◆ Given entries:
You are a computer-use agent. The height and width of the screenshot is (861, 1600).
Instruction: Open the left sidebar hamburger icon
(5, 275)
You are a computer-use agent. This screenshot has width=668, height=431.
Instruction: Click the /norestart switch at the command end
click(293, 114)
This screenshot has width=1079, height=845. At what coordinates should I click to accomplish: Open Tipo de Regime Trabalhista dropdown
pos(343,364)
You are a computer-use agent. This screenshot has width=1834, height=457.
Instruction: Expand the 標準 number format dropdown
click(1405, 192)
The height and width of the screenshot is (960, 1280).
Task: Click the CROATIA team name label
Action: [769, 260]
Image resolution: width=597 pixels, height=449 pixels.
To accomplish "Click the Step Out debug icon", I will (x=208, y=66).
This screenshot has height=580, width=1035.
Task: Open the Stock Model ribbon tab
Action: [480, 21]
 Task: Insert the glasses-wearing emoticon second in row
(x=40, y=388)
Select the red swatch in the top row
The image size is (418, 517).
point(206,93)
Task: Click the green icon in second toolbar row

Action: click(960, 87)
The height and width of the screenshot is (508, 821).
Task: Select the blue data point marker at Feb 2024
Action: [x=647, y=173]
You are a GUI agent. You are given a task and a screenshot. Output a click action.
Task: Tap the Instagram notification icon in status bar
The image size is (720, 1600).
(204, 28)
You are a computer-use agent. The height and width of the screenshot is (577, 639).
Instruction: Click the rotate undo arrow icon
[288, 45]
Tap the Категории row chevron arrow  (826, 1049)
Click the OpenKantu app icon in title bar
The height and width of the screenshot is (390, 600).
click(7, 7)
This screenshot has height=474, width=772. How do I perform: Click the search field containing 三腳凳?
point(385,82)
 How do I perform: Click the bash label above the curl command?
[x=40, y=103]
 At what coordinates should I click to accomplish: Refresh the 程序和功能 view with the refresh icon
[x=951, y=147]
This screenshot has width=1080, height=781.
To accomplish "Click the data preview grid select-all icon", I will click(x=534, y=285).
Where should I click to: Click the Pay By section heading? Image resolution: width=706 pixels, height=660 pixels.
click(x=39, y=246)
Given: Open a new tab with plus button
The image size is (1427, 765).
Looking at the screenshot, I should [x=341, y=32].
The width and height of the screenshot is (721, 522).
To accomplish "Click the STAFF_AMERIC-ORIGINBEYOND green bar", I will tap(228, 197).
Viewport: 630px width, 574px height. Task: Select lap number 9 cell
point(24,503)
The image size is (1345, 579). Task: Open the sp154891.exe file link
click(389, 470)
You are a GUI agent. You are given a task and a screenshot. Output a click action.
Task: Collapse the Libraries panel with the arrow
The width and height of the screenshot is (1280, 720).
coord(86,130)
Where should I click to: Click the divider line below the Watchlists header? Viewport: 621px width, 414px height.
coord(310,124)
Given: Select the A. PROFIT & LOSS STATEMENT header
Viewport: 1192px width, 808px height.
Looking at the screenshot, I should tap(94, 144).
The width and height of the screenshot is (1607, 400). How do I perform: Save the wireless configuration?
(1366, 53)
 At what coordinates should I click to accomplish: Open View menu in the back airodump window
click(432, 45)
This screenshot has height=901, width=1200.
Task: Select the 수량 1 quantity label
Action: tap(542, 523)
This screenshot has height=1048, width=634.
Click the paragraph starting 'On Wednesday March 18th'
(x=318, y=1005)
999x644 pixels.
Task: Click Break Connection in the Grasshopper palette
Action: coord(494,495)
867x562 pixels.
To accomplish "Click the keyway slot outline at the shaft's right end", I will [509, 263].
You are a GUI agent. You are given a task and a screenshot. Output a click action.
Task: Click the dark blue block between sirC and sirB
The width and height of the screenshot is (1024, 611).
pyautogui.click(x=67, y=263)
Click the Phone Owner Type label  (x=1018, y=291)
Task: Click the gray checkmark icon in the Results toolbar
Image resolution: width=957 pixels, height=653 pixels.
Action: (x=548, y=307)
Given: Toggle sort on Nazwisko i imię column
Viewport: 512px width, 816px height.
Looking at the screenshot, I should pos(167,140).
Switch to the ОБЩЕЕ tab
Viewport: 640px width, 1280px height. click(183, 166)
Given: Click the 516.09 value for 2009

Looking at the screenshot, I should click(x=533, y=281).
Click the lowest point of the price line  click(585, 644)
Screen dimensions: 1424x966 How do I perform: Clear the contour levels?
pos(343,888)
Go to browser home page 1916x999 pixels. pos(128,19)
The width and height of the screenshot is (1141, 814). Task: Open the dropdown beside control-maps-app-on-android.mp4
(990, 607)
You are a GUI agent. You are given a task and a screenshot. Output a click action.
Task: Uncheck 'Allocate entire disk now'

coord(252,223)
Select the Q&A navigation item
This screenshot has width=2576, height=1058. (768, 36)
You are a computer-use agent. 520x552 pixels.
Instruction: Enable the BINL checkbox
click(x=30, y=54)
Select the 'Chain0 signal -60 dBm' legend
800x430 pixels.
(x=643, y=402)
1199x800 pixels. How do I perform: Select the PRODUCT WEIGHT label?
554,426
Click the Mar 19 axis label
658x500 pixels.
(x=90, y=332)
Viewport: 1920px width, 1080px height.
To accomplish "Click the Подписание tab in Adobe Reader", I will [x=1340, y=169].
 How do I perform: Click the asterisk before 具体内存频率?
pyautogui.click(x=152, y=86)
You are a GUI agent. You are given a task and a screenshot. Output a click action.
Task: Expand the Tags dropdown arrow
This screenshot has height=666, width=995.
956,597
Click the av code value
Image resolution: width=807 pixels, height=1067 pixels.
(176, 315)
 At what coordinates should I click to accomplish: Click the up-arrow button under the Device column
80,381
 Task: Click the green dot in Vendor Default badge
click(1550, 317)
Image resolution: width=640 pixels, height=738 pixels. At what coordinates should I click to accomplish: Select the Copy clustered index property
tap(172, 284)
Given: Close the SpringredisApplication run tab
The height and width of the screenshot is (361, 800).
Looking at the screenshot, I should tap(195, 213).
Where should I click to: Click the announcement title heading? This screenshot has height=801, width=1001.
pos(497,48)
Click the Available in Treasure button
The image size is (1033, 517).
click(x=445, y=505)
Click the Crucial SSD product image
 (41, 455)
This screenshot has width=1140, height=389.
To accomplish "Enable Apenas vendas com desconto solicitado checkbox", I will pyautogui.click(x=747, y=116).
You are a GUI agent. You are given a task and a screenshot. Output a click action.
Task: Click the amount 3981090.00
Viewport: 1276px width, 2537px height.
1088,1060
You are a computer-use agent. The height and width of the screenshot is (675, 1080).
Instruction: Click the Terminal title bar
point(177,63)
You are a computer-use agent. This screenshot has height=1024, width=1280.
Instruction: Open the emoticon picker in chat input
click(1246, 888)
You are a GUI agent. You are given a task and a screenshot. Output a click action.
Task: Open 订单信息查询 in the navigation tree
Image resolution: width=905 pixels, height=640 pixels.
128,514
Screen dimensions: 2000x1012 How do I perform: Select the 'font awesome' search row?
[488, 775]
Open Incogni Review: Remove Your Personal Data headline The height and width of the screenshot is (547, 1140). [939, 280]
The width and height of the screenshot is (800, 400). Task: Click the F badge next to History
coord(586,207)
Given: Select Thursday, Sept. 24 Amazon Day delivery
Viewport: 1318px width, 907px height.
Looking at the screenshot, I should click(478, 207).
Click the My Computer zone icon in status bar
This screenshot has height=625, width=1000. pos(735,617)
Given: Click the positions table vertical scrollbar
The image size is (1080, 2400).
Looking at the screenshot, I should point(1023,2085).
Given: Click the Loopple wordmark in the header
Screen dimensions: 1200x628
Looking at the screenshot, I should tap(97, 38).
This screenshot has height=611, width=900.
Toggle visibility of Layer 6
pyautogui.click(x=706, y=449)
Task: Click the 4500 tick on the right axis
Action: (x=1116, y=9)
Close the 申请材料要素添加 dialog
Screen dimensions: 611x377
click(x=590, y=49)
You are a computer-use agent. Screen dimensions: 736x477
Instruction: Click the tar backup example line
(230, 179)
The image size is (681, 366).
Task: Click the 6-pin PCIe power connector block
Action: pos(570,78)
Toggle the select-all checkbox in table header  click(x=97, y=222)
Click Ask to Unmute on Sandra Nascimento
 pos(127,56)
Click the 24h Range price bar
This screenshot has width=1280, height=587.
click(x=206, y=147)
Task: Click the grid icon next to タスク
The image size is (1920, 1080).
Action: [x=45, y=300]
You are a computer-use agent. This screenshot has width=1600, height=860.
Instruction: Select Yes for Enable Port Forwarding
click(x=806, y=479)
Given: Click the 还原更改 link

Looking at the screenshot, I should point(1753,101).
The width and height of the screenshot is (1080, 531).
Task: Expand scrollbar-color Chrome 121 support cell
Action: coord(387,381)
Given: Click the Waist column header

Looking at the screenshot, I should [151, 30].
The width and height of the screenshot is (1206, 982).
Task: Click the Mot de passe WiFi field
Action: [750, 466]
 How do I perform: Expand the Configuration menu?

◆ Required action: The response must consist solely of the lines from the top of the records through the line holding "has width=1834, height=457.", copied word for word.

◆ Output for this exercise:
You are a computer-use agent. The height and width of the screenshot is (861, 1600).
Instruction: Open the left sidebar hamburger icon
(5, 275)
You are a computer-use agent. This screenshot has width=668, height=431.
Instruction: Click the /norestart switch at the command end
click(293, 114)
This screenshot has width=1079, height=845. At what coordinates should I click to accomplish: Open Tipo de Regime Trabalhista dropdown
pos(343,364)
You are a computer-use agent. This screenshot has width=1834, height=457.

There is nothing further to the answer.